My oldest, Ember, who is nine and has opinions, asked me at dinner last night whether the new pill was “the one for the hurt.” I told her it was, sort of. She chewed her sourdough (36-hour ferment, which I maintain is not an ingredient but a practice) and said, “But we already have ginger.” And listen. I know she’s nine. I know ginger is not, clinically speaking, a substitute for a sodium channel blocker. But I also know that a nine-year-old raised on bone broth and morning light can often see the shape of a thing faster than a grown adult with a subscription to The Atlantic.
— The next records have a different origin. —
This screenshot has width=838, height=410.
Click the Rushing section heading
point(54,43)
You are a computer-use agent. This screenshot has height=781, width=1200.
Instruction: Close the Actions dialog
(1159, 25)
I want to be fair to the people who will take this medication, because there are many and I love them. If you have had a surgery, if you are in the kind of pain that doesn’t respond to a walk around the driveway and a tablespoon of raw honey, you are not my target audience and I am sending you only softness. What I’m talking about are the borderline cases. The tension headache at 2 p.m. The back twinge from sleeping on a mattress that, let’s be honest, is off-gassing. For those, please, before you reach for something with an X in it, reach for a hot water bottle and a phone call to your mother.
Garrett, who is more moderate than I am on most of these issues and who once bought ibuprofen at a gas station without telling me, actually agreed when I read him the name out loud. He said, “That sounds like a mid-tier SUV.” Then he said, “Or a Romanian soccer team.” Then he went back outside. This is the closest Garrett gets to an endorsement, and I’m taking it.
I did, in the interest of fairness, try to read the actual prescribing information. I got through about four paragraphs before I hit the word “hepatic” and had to go lie down in the mudroom with a rosemary poultice on my sternum. I don’t think that’s a coincidence. I think the documents themselves carry a frequency, and I think that frequency is, charitably, “don’t.”
So here is where I’ve landed, for now, and I reserve the right to update. If your doctor — and I mean an actual doctor you chose, not one assigned to you by an insurance algorithm — looks at you and says Journavx is the right call, I trust you to make that decision with your own inner knowing. But if the only reason you’re considering it is because a headline popped up between a Reel about sourdough and a Reel about a woman organizing her freezer, I would gently, lovingly, walk you back to the kitchen.
There is a castor oil pack warming on my stove right now. There is a jar of magnesium glycinate on my nightstand. There is a nine-year-old downstairs who thinks ginger is a civilization. I know which pharmacy I’m shopping at. And it doesn’t have an X in the name.